David Haines avait 42 ans quand il a été enlevé dans le nord de la Syrie. Au total, 25 journalistes et humanitaires avaient été séquestrés par le groupe jihadiste EI naissant en Syrie. Neuf d'entre eux ne sont jamais revenus

David Haines et son bourreau - il s'agit de la troisième exécution par décapitation, par l'EI, d'un otage occidental en un mois (Crédit : capture d'écran SITE)
David Haines et son bourreau - il s'agit de la troisième exécution par décapitation, par l'EI, d'un otage occidental en un mois (Crédit : capture d'écran SITE)

« Salut ma chérie, j’espère que ça va », écrit le 12 mars 2013 David Haines à sa fille Bethany. Dans les trois semaines qui suivront, l’humanitaire britannique, kidnappé puis exécuté par le groupe État islamique en Syrie, recevra une avalanche de textos, qu’il ne « verra jamais ». Alors elle les lit au procès de ses geôliers présumés.

David Haines, qui travaillait pour l’ONG Acted, avait 42 ans quand il a été enlevé dans le nord de la Syrie. Au total, 25 journalistes et humanitaires avaient été séquestrés par le groupe jihadiste EI naissant en Syrie. Neuf d’entre eux ne sont jamais revenus.
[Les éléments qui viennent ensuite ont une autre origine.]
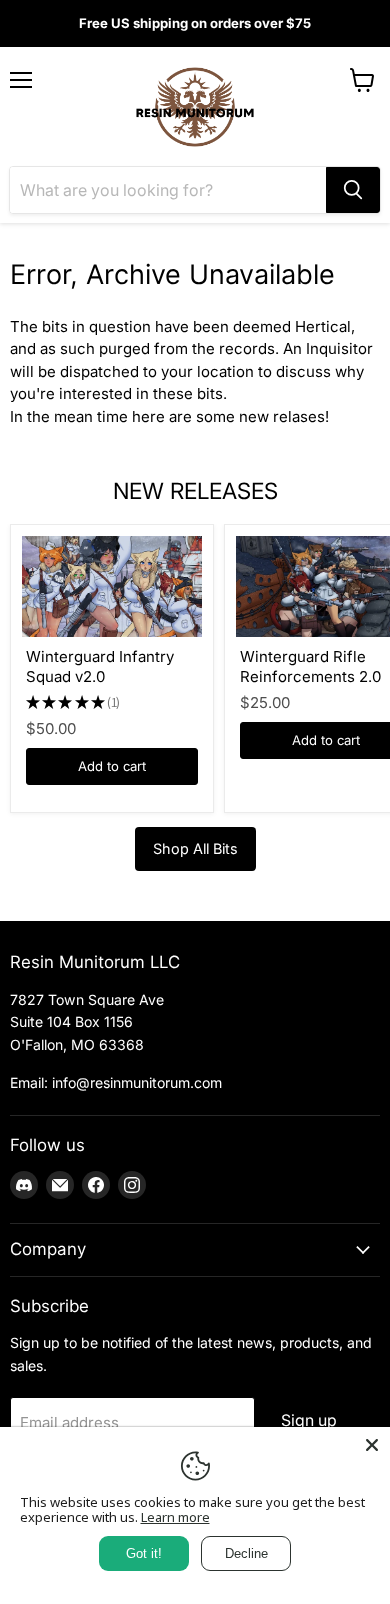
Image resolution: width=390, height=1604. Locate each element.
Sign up (309, 1420)
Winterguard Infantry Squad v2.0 (100, 666)
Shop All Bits (195, 848)
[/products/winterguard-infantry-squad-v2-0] (112, 586)
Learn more (175, 1517)
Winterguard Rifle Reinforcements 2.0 (310, 666)
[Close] (372, 1445)
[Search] (353, 190)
Bethany Haines, 27 ans, arrive à la barre avec sa demi-soeur Athea, 15 ans, et la mère de cette dernière. Groupées à la barre, agrippées à leurs feuilles de papier, elles ne lancent pas un regard au box où sont assis Mehdi Nemmouche et Abdelmalek Tanem, accusés d’avoir été gardiens d’otages.

« Le 12 mars, mon père m’a envoyé le dernier de ses textos », dit Bethany, longs cheveux noirs, voix tendue mais claire. « ‘Salut ma chérie, j’espère que ça va. Je vais bien, je travaille en Turquie. J’espère que ça va mieux, je t’aime, Papa ».

Son père, kidnappé quelques heures plus tard de l’autre côté de la frontière en Syrie, n’aura jamais sa réponse. Ni ses messages des semaines suivantes qu’elle lit les uns après les autres, dans le silence pesant de la salle d’audience de la cour d’assises spéciale de Paris.

« Hey Dad », commence Bethany Haines. « Salut papa », traduit l’interprète. « J’espère que tout se passe bien en Turquie, moi je prépare mes partiels ».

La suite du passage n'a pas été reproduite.